って言うか、見えないんだよ!ど近眼のど乱視だから!
「わたしはだれ?」
「くそつまんねーこと言ってんじゃねーよ、誘拐犯」
「教えたら逃げそうだから教えない」
「・・・・・さようなら」
せっかくバイトが休みだってのに、こんなとこで貴重な時間を潰したくない。
地下の駐車場らしき場所から、スタスタ歩き始めると
「眼鏡はいらないの?」
後ろをついてくる伊勢谷
「いらない。捨てていーよもう。

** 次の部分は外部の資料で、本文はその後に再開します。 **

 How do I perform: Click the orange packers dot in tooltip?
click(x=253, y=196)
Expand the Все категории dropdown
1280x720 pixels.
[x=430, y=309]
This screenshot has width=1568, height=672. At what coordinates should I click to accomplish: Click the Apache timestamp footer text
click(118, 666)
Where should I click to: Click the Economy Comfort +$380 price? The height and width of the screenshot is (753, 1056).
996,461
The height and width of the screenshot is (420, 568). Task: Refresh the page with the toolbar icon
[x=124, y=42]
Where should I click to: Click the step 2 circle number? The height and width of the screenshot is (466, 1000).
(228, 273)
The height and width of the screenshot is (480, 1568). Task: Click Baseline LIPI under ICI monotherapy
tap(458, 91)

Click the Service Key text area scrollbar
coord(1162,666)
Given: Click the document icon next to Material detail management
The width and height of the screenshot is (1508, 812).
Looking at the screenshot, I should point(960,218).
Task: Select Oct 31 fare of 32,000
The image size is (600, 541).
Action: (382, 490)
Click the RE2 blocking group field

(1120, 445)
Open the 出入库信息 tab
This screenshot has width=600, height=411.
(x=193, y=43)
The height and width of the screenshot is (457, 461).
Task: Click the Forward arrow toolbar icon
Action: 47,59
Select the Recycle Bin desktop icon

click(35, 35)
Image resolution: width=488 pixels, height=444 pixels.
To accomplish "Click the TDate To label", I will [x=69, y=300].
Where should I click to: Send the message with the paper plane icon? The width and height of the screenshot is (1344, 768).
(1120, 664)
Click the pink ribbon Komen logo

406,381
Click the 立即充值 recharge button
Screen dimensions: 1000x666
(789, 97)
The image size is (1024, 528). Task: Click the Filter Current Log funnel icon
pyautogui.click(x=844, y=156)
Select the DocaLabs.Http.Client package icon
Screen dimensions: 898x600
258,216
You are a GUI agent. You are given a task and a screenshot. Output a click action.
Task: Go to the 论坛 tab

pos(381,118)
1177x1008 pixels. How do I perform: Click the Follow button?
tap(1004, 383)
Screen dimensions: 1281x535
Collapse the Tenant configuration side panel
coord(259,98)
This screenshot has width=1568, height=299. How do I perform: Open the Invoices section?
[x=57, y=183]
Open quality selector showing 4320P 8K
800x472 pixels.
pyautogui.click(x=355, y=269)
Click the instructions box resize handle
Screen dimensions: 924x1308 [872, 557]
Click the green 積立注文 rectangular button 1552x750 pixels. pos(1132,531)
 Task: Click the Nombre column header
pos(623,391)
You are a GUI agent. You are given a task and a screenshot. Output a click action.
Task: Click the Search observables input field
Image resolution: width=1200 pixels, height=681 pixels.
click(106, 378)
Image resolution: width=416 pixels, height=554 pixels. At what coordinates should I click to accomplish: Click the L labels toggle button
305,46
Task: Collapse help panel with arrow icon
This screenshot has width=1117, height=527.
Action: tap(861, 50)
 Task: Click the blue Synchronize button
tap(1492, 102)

」
「見えるの?」
「近くなら見えるわ!バカにすんな!」
「柊っ!」
「んなっ!?」
いきなり、腕を掴まれたと思ったら、身体を反転させられて
抱え込まれてるっつーの、これ・・・・?
「柊はさ、なぜ俺に携番を教えてくれたの?」
「・・・は?」
両肩を掴まれたまま、まっすぐ見られてる。
多少ぼやけているけど、表情くらいはわかるんだ。
「へんないたずらとかする人には見えなかったから?」
なぜにそんな、悲しい顔してんの伊勢谷め。
「信用してくれたってことだよね?」
「そうだよ!でもこんなになってる今では後悔し、」
「ねぇ柊、ピザでも食べながらDVD観ようか。何も買ってこれなかったし」
「なぁ、おい、伊勢谷!」
いつも余裕たっぷり王子なのに。
なんでそんな切羽詰まってるの、らしくない。
「信用して、柊。キミの想像してるようなことは一切しないって誓うから」
「いや、あのな?そういうことももちろんなんだけど、そもそもだな、おい、話聞けよ、このやろう」
人の腕を強引に引っ張って、ズンスカズンスカ、建物の中に歩いていく伊勢谷
「柊と話がしたいんだ」
エレベーターに押し込まれて、多分、18のボタンを押して、アタシを見てる。
「だからってさ、ここって伊勢谷っち家なわけでしょ?」
なんでこんな流れになったのか。
「親友ってわけでもないし、付き合ってるわけでないのに、異性がいきなり家に訪問とかありえないでしょーよ!」
「そんなに気にするもの?」
「当たり前でしょ。王子伊勢谷が、瓶底眼鏡でおさげ髪のへんな女連れてきた時点でご家族が倒れるっつーの」
「今、俺が連れてる子は、めっちゃめちゃ可愛い美少女にしか見えないけど」
「眼科行け。お前も瓶底レベルだ」
今日の伊勢谷は変だ。
笑ってはいるけど、いつもの余裕がない。
何を言っても、帰してくれない空気しかない。